# Task prompt:
Beginning with the line where "最新テクノロジー (204, 165)" appears, repeat every remaining line of the entries exactly, the last line included.

Segment Open

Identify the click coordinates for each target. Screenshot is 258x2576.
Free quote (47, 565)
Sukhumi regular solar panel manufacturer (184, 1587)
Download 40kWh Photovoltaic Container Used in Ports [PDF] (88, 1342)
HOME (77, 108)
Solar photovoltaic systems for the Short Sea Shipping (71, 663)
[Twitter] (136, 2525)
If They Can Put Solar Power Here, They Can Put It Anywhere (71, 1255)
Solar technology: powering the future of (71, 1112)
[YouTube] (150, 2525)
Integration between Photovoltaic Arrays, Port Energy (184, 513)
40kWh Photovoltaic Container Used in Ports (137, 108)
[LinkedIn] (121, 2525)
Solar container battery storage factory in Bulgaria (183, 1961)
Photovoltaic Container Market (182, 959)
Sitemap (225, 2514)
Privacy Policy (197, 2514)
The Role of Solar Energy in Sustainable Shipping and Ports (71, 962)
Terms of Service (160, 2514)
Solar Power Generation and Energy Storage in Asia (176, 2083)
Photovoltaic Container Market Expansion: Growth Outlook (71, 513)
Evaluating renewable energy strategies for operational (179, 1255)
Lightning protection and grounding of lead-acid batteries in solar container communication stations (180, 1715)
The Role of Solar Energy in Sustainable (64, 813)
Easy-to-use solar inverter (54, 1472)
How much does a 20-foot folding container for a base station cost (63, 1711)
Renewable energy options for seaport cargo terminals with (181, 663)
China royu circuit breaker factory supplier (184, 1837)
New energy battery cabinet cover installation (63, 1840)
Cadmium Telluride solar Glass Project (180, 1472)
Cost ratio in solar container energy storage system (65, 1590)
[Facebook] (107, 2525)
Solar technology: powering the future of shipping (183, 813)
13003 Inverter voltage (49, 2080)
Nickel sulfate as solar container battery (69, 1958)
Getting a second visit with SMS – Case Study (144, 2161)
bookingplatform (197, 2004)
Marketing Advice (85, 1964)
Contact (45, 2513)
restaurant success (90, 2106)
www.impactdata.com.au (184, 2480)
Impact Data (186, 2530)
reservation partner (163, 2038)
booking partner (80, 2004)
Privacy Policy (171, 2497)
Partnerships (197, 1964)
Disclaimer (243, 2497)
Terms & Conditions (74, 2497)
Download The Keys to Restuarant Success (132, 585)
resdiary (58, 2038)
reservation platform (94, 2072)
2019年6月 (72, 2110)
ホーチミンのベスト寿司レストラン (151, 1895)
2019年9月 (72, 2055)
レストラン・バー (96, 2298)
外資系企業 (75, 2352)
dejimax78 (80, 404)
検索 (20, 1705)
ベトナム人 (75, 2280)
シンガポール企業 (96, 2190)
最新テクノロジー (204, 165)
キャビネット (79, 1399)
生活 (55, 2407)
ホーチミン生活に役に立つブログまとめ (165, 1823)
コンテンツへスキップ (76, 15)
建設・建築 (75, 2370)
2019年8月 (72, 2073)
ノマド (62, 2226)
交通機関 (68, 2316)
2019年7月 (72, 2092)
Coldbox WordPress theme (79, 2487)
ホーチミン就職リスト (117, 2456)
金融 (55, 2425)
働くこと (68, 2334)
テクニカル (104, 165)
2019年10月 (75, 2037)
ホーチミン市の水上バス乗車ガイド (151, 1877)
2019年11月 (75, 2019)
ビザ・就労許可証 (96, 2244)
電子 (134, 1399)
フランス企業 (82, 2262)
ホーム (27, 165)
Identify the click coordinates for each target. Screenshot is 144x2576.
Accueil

Segment Closed

# Reply:
最新テクノロジー (204, 165)
キャビネット (79, 1399)
生活 (55, 2407)
ホーチミン生活に役に立つブログまとめ (165, 1823)
コンテンツへスキップ (76, 15)
建設・建築 (75, 2370)
2019年8月 (72, 2073)
ノマド (62, 2226)
交通機関 (68, 2316)
2019年7月 (72, 2092)
Coldbox WordPress theme (79, 2487)
ホーチミン就職リスト (117, 2456)
金融 (55, 2425)
働くこと (68, 2334)
テクニカル (104, 165)
2019年10月 (75, 2037)
ホーチミン市の水上バス乗車ガイド (151, 1877)
2019年11月 (75, 2019)
ビザ・就労許可証 (96, 2244)
電子 (134, 1399)
フランス企業 (82, 2262)
ホーム (27, 165)
Identify the click coordinates for each target. Screenshot is 144x2576.
Accueil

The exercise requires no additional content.